Quick follow up. They did have 2 options in 19mm, one brown and one black. They were close outs from 2017 and were 25% off, not sure if they still have them though. For full price ($500) they'll make you one in 19mm in pretty much any one of their standard colors.

I went a different direction and ordered a custom strap from Dr. Spitz at 922Leather. Horween Shell Cordovan made to my specs and for 1/3 the price of a Fagliano. His straps are ridiculously high quality for the price.


----------



## Denizen (Jun 30, 2006)

Thanks for updating us. The strap looks fantastic. :-!
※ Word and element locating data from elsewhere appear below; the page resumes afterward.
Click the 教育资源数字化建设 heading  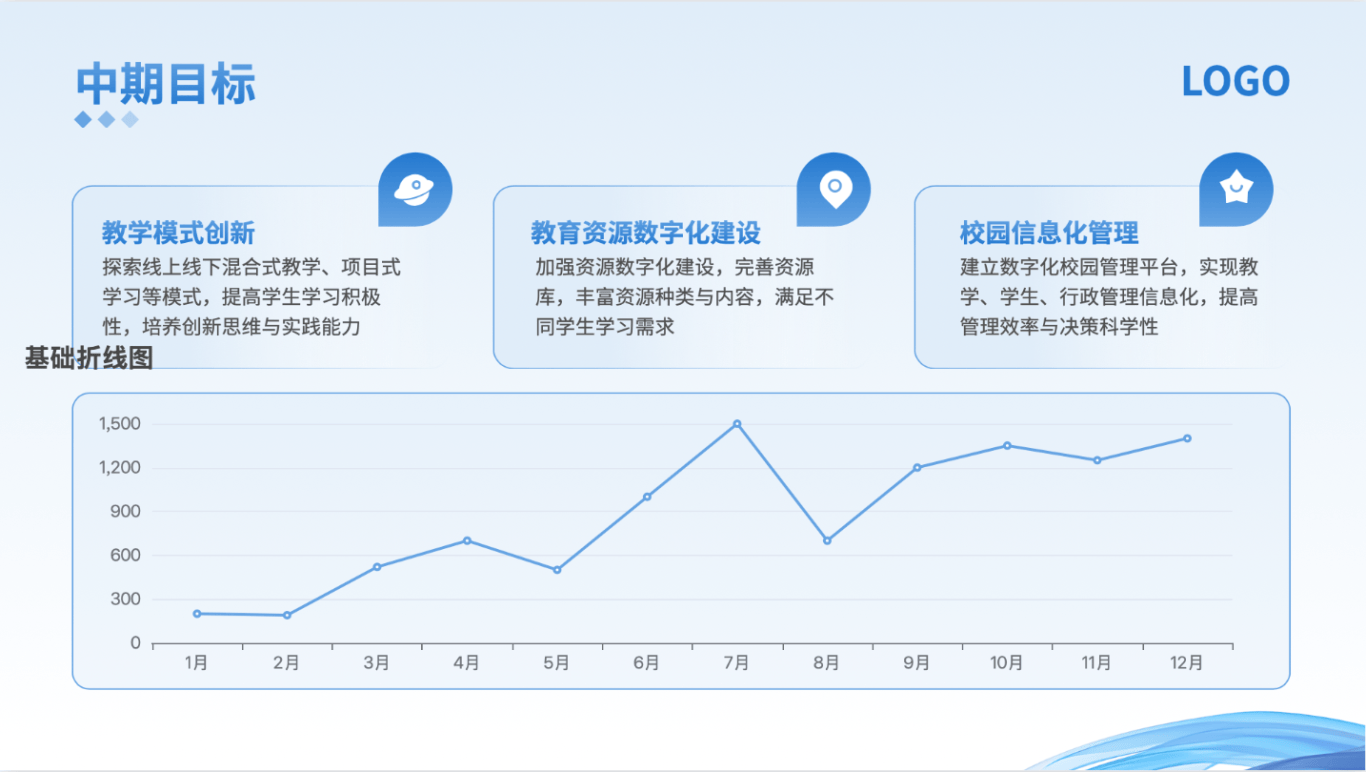[x=646, y=234]
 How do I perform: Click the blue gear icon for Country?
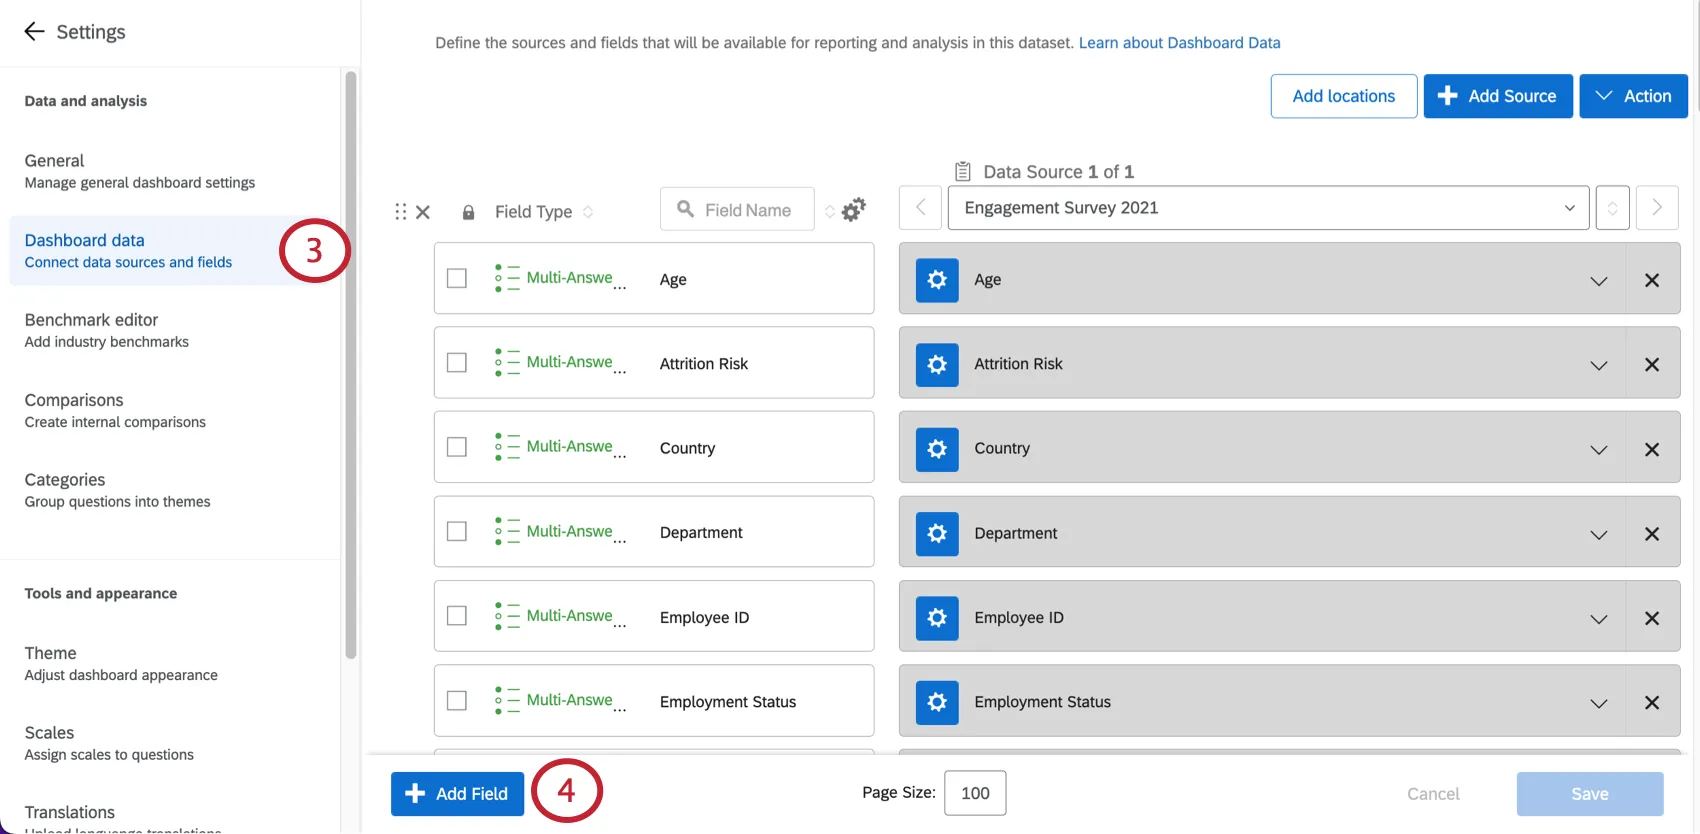click(937, 449)
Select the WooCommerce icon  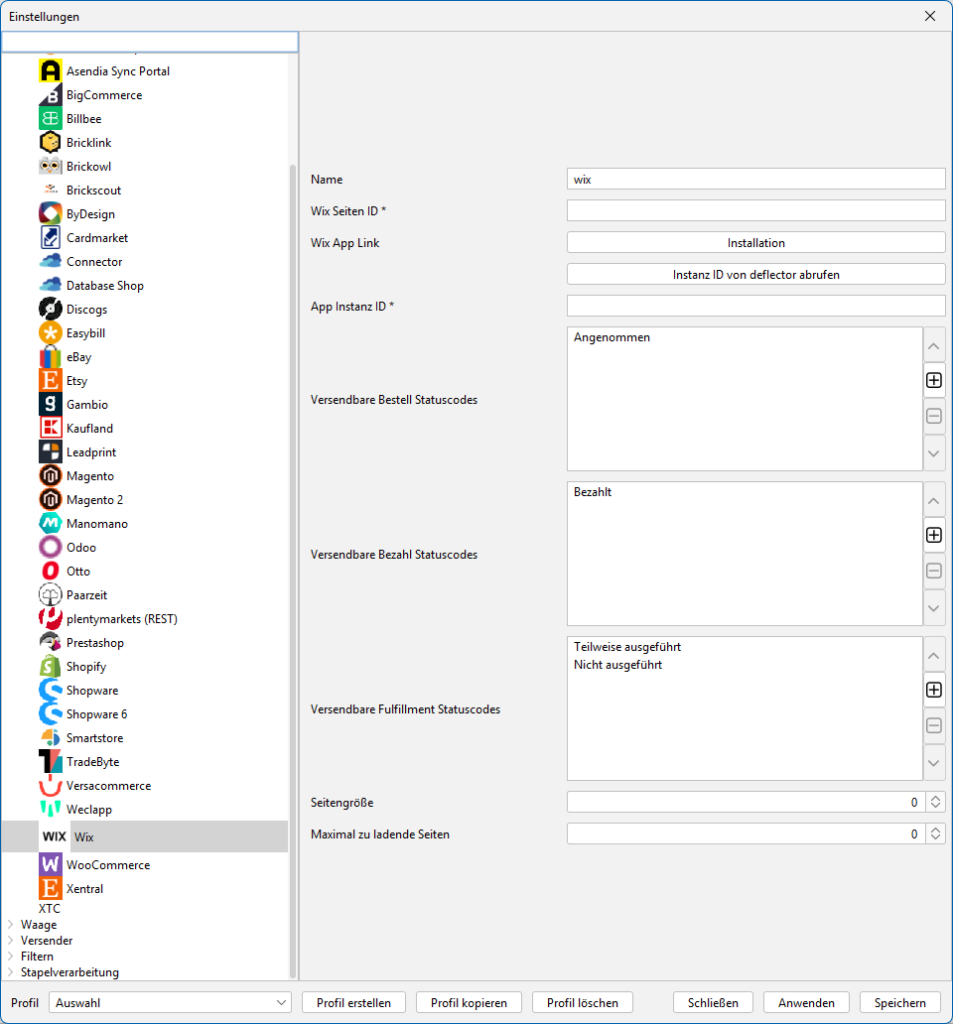[x=50, y=865]
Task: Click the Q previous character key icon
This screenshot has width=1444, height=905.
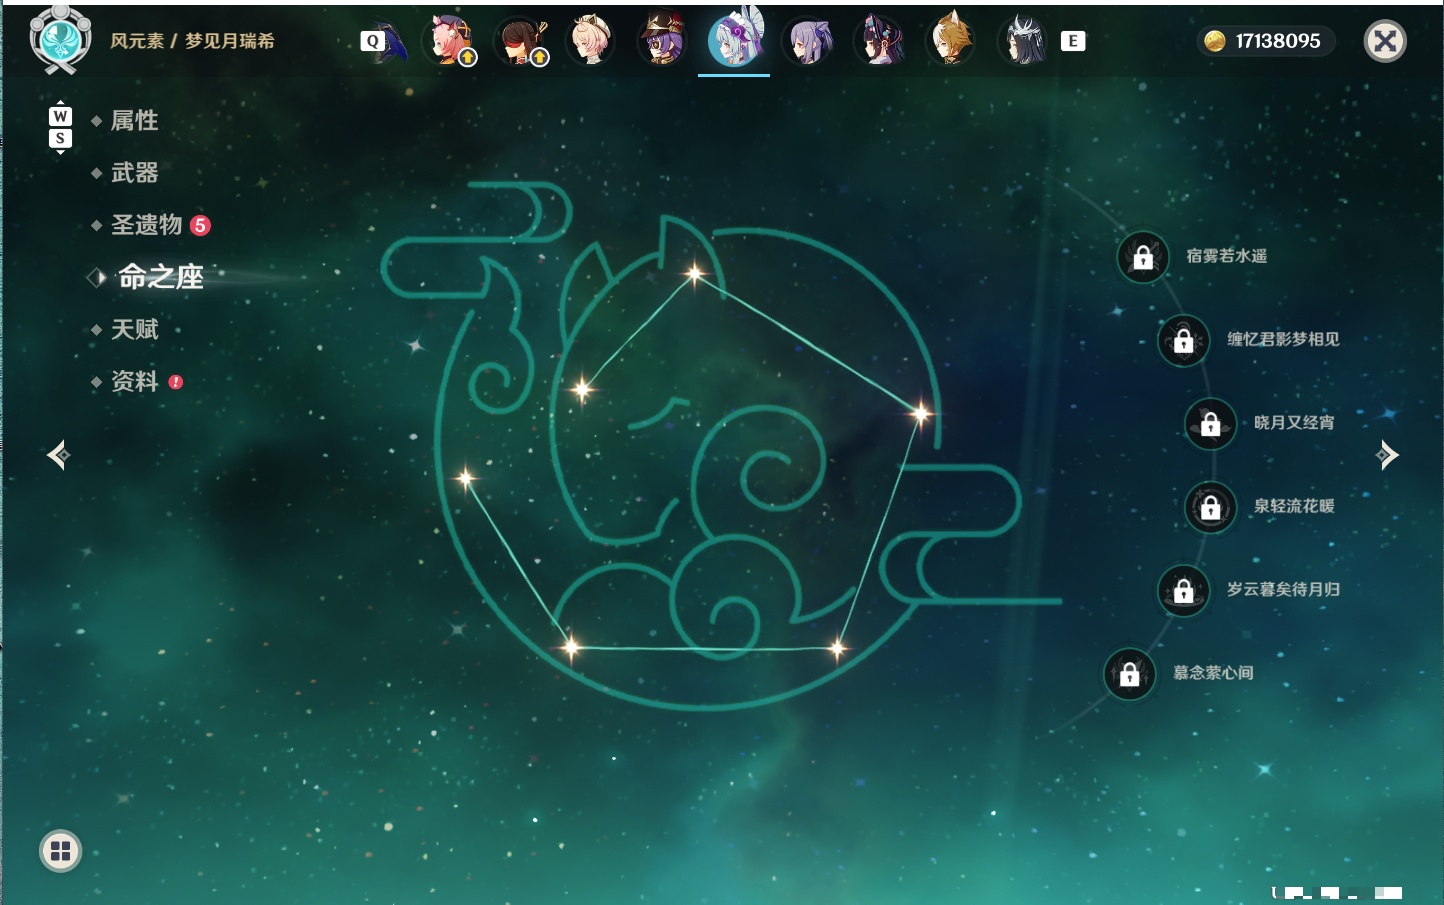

And you didn't have to wait too long for it either, which is a plus!

Do you have an URL and phone number for Dr. Spitz at 922Leather?

There's a strap I'm contemplating for another watch and they may be the one that I contact...should I land a certain watch. :think:


----------



## cfracing (Feb 21, 2015)

Your custom strap looks very nice. How thick did you have the strap made at the lugs?


----------



## Portland (Dec 24, 2015)

Denizen said:


> Thanks for updating us. The strap looks fantastic. :-!
> 
> And you didn't have to wait too long for it either, which is a plus!
> 
> ...


I couldn't believe the turnaround time. I on Sunday 01/28, he made it the next day and the strap shipped on Tuesday the 30th. It was on my wrist that Thursday. Insane turnaround time for ANY strap order much less a custom job.

You can contact him at: 
[email protected] or you can search for him on Instagram at "922Leather". I suggest looking at his Instagram page as he has tons of pics of various straps he's made.

Keep us posted if you order one!


----------



## Portland (Dec 24, 2015)

cfracing said:


> Your custom strap looks very nice. How thick did you have the strap made at the lugs?


I haven't used my calipers yet to test the thickness but I would estimate between 3-4mm as that's what I asked for. As you can see in the pic below, he nailed he thickness. Any thinner and daylight would show between the strap and the case. Any thicker and it would rub. It's perfect.


----------



## Denizen (Jun 30, 2006)

Portland said:


> I couldn't believe the turnaround time. I on Sunday 01/28, he made it the next day and the strap shipped on Tuesday the 30th. It was on my wrist that Thursday. Insane turnaround time for ANY strap order much less a custom job.
> 
> You can contact him at:
> [email protected] or you can search for him on Instagram at "922Leather". I suggest looking at his Instagram page as he has tons of pics of various straps he's made.
> ...


Thanks!

I will keep him in mind if I land a certain watch. I'm gonna start out with a leather Zulu (as the watch is pretty big), but a bespoke leather strap on Horween leather would be very nce. ;-)


----------